Reputation: 111
My previous question (here) just got a bit more complicated.
I need to identify duplicate entries in a comma-separated text file, based on a combination of columns 4 and 5 that represent 4: an identifier, 5: a date. Those two columns can simply be concatenated.
If there are duplicates, I need to perform a check based on the substring of another column, which represents an int value. The duplicate with the higher value should be kept.
Example for creating the substring: cut -d"," -f14 file.txt | grep -o "N0[0-9]{3}" | sed 's/N0//g'
If the int values are the same, I need to perform yet another check based on column 9, which represents a date. The row with the later date should be kept.
Example data:
xyz,xyz,xyz,X08ABC,20200804,xyz,xyz,xyz,2020-08-17T20:08:27.000000Z,xyz,xyz,xyz,xyz,long_string_N0809_bla
xyz,xyz,xyz,X08ABC,20200804,xyz,xyz,xyz,2020-09-25T16:18:43.000000Z,xyz,xyz,xyz,xyz,long_string_N0809_bla
In the example, the third columns would be kept while the first two are discarded. They are all duplicates (col4+col5 = the same), the int value in col 14 is highest in row 2 and 3, date in col 9 is later in row 3 than row 2.

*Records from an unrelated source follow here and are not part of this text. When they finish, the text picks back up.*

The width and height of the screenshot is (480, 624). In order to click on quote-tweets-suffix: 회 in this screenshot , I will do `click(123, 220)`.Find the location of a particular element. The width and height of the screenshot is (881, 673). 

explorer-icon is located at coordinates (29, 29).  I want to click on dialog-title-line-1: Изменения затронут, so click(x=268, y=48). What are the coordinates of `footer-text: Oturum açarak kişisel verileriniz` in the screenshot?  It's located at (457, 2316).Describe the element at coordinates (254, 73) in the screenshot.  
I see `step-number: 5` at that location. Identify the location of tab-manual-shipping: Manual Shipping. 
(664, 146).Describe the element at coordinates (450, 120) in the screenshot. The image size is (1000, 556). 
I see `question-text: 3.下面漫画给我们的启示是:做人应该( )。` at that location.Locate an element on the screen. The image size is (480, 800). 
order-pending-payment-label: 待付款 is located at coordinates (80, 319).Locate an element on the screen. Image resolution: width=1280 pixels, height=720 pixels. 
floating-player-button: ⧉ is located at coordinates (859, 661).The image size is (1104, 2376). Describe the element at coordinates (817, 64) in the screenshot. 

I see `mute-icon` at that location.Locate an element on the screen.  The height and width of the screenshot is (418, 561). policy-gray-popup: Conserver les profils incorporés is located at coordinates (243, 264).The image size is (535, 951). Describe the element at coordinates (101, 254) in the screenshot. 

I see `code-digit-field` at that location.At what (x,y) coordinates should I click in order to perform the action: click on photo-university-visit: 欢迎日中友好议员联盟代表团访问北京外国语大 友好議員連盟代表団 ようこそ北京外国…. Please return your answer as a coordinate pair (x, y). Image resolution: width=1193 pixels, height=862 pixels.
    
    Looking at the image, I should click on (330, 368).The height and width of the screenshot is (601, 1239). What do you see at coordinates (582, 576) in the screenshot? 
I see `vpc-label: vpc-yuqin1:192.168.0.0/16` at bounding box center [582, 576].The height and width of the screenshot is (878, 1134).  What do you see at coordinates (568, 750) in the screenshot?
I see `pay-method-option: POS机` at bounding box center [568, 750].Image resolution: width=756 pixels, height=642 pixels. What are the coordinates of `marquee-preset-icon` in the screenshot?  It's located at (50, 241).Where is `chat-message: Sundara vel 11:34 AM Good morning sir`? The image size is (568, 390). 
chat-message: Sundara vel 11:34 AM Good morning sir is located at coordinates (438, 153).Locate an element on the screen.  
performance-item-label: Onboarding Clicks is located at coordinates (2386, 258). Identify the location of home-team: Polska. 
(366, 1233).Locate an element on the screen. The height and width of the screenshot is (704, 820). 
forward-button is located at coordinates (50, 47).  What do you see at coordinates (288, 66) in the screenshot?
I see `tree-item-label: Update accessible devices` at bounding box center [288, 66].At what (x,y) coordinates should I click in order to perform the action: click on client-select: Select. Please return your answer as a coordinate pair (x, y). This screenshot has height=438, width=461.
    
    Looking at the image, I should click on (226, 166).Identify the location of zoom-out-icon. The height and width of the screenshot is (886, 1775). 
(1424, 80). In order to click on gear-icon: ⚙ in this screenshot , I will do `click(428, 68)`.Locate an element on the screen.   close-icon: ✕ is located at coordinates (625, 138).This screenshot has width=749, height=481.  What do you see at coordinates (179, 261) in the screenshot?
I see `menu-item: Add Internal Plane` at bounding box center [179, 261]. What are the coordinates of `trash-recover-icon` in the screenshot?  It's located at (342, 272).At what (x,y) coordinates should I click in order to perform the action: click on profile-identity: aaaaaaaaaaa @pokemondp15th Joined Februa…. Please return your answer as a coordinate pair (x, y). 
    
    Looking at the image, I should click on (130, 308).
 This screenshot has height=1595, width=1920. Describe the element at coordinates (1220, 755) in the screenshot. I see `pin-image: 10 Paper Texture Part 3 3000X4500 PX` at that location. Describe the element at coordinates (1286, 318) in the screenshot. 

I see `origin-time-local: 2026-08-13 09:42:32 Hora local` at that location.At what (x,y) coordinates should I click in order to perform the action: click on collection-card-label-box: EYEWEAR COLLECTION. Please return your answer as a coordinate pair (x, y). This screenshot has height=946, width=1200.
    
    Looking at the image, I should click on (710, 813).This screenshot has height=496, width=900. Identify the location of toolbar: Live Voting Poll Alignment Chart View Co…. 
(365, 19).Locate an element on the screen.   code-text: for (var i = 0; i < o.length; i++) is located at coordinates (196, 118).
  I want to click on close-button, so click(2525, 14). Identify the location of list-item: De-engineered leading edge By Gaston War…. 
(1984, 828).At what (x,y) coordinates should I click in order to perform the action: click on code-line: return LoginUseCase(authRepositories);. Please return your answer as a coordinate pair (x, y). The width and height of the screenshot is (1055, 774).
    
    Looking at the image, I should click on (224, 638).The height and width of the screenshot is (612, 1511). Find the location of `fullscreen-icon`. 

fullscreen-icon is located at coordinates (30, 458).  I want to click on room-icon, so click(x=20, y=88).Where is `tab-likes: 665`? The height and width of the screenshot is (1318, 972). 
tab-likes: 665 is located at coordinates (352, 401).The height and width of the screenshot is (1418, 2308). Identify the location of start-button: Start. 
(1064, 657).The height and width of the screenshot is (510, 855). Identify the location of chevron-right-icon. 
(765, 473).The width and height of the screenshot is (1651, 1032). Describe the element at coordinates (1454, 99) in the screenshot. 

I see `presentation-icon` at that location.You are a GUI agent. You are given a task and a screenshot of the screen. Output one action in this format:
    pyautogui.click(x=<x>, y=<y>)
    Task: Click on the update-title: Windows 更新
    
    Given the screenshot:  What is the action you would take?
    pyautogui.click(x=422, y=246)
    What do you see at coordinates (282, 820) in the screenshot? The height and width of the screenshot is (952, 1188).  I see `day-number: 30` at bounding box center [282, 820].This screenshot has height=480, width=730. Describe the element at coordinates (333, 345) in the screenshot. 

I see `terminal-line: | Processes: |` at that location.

If I can keep the order of rows in the original file, that is a plus - but not a must.
Edit: Having an awk solution would be great, if this can be accomplished in a somewhat readable fashion in awk. I assume that's possible, but I get very confused with multiple operations within awk.
Upvotes: 0
Views: 818
Reputation: 111
It took me quite some time reading through other questions, manuals, etc, but I think this should be a possible solution. It does need sorting though, so the order of rows unfortunately doesn't stay the same. Also, it relies on the column entries always having the same length, which has a lot of potential for trouble.
sort -t, -k 14.15,14.17r -k9.1,9.4r -k9.6,9.7r -k9.9,9.10r file.txt | awk -F, '{OFS=","} {print $0, $4"_"$5}' | awk -F, '!a[$15]++'
This sorts the rows by the int value subset from column 14 (809), and by the date in column 9 (sort by year, month, date). Then, a new column that combines col 4 and col5 is created, to identify duplicates. The last awk command only keeps those duplicate lines that appear first - which is also the reason why everything needed to be sorted first.
Improvements are welcome!
Upvotes: 1